Vedanta had planned to cut 7% of the workforce at its Konkola Copper Mines operation, Zambia’s second-biggest copper project, due to weaker prices. But the proposal so incensed the government that Zambian President Michael Sata threatened to cancel the company’s mining license if a single job was lost.

Shrugging off the threat as “mere rhetoric,” Konkola Copper Chief Executive Kishore Kumar fired 76 workers anyway.

The government responded by revoking Mr. Kumar’s work permit and accusing him of fleeing the country, after he missed a meeting with the interior minister. “He should consider himself not wanted in Zambia anymore,” Interior Minister Edgar Lungu said at the time.

London-based Vedanta says Mr. Kumar had left for a previously scheduled business trip and assumed that the ministry meeting could wait until he returned.
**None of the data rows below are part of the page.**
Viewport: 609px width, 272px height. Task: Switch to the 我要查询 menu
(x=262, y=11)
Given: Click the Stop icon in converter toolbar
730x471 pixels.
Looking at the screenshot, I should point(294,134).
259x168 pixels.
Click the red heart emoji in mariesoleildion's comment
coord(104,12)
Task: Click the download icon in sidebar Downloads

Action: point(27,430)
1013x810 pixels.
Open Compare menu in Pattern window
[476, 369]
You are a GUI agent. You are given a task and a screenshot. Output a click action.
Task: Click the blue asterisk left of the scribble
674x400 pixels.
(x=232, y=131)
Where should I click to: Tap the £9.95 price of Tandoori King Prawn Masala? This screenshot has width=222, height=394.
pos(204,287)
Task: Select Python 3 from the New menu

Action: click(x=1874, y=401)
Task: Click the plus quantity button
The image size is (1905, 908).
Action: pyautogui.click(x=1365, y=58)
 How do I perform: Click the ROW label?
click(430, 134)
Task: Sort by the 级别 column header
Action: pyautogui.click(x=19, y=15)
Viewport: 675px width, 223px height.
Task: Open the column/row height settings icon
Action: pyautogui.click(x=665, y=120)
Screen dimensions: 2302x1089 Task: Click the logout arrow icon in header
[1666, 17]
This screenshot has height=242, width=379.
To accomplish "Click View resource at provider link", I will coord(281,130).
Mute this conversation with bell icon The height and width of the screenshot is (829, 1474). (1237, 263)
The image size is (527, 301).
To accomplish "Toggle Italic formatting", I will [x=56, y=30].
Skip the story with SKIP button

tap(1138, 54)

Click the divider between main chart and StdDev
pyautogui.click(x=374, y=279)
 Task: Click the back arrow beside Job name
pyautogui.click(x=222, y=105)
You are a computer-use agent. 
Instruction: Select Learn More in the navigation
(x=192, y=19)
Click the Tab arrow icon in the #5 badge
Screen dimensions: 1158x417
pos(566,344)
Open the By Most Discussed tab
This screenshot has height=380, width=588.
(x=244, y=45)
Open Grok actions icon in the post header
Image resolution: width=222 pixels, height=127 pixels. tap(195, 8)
As mining companies across Africa seek to lay off workers because of weaker commodity prices, African governments are fighting back. That has created strains between officials in emerging economies and some of their biggest investors.

“If we can’t cut costs at operations when commodities prices fall, that is a concern,” says Ivan Glasenberg, CEO of Glencore Xstrata GLNCY -0.45% PLC. The Swiss mining company has operations in 17 African countries, including Zambia, South Africa and Congo. If governments “hurt us too hard,” Mr. Glasenberg says, “we won’t throw more money at a country.”

The governments, meanwhile, face restive—or outright rebellious—populations that have meager job prospects.

Such tensions mark a sharp shift from the days of Africa’s commodity boom, when companies were jostling for access to the continent’s mineral-rich countries. Two years ago, gold was at a record around $1,900 a troy ounce, copper traded at $10,000 a metric ton and platinum at $1,900 a troy ounce. Those prices have dropped 34%, 45% and 25%, respectively.

“Governments need to realize that the profits of yesteryear are gone,” says Claude Baissac, the managing director of Eunomix, which advises mining companies in sub-Saharan Africa. “It’s the disinvestment they need to worry about now.”